From c6c3750cabc26de327a856b7f361b81dd3a95674 Mon Sep 17 00:00:00 2001
From: Daniel Povey <dpovey@gmail.com>
Date: Fri, 17 Sep 2021 18:55:34 +0800
Subject: [PATCH] Testing configuration for conformer_ctc_bn

---
 .../ASR/conformer_ctc_bn/conformer.py         | 20 +++++++++-------
 .../ASR/conformer_ctc_bn/decode.py            |  9 ++++---
 egs/librispeech/ASR/conformer_ctc_bn/madam.py |  1 +
 egs/librispeech/ASR/conformer_ctc_bn/train.py | 24 +++++++++++++++++++
 4 files changed, 41 insertions(+), 13 deletions(-)

diff --git a/egs/librispeech/ASR/conformer_ctc_bn/conformer.py b/egs/librispeech/ASR/conformer_ctc_bn/conformer.py
index 566cad8cf..e4130183f 100644
--- a/egs/librispeech/ASR/conformer_ctc_bn/conformer.py
+++ b/egs/librispeech/ASR/conformer_ctc_bn/conformer.py
@@ -190,7 +190,7 @@ class DiscreteBottleneck(nn.Module):
             tot_classes: int,
             num_groups: int,
             interp_prob: float = 1.0,
-            straight_through_scale: float = 0.333,
+            straight_through_scale: float = 1.0,
             min_prob_ratio: float = 0.1
             ):
         super(DiscreteBottleneck, self).__init__()
@@ -234,20 +234,24 @@ class DiscreteBottleneck(nn.Module):
         (S, N, tot_classes) = x.shape
         x = x.reshape(S, N, self.num_groups, self.classes_per_group)
 
-        x = torch_flow_sampling.flow_sample(x,
-                                            interp_prob=self.interp_prob,
-                                            straight_through_scale=self.straight_through_scale)
-
-        assert x.shape == (S, N, self.num_groups, self.classes_per_group)

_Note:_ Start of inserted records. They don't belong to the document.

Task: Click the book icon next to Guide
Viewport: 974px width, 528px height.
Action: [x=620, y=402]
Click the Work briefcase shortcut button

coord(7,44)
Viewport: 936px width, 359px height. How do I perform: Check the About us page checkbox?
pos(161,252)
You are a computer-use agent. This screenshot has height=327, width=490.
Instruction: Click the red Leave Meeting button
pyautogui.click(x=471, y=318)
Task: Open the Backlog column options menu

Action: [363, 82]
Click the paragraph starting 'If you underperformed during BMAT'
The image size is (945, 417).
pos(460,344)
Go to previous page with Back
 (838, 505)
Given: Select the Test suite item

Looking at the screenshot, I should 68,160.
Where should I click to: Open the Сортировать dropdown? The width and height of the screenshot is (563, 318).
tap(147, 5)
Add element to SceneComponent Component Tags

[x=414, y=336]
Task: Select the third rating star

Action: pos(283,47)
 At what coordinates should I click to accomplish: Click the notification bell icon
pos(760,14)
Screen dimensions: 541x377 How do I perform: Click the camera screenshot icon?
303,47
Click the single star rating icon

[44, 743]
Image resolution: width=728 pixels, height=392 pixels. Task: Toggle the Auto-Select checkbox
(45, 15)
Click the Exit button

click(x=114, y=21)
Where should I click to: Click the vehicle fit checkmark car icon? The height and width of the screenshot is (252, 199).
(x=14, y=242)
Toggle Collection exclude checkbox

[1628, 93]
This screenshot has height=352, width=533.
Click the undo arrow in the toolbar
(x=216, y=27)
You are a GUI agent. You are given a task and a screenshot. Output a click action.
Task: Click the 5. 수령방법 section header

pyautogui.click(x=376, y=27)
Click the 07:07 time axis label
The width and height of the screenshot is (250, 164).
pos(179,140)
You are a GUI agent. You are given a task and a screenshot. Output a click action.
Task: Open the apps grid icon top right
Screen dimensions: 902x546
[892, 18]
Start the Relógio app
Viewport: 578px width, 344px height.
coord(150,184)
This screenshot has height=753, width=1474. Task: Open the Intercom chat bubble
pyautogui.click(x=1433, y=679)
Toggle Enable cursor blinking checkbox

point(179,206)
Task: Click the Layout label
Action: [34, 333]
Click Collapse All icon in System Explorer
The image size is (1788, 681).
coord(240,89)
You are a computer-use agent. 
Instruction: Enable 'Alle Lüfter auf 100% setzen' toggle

-        x = x.reshape(S, N, tot_classes)
-
         if self.training:
+            x = torch_flow_sampling.flow_sample(x,
+                                                interp_prob=self.interp_prob,
+                                                straight_through_scale=self.straight_through_scale)
+
+            assert x.shape == (S, N, self.num_groups, self.classes_per_group)
+            x = x.reshape(S, N, tot_classes)
+
             mean_class_probs = torch.mean(x.detach(), dim=(0,1))
             self.class_probs = (self.class_probs * self.class_probs_decay +
                                 mean_class_probs * (1.0 - self.class_probs_decay))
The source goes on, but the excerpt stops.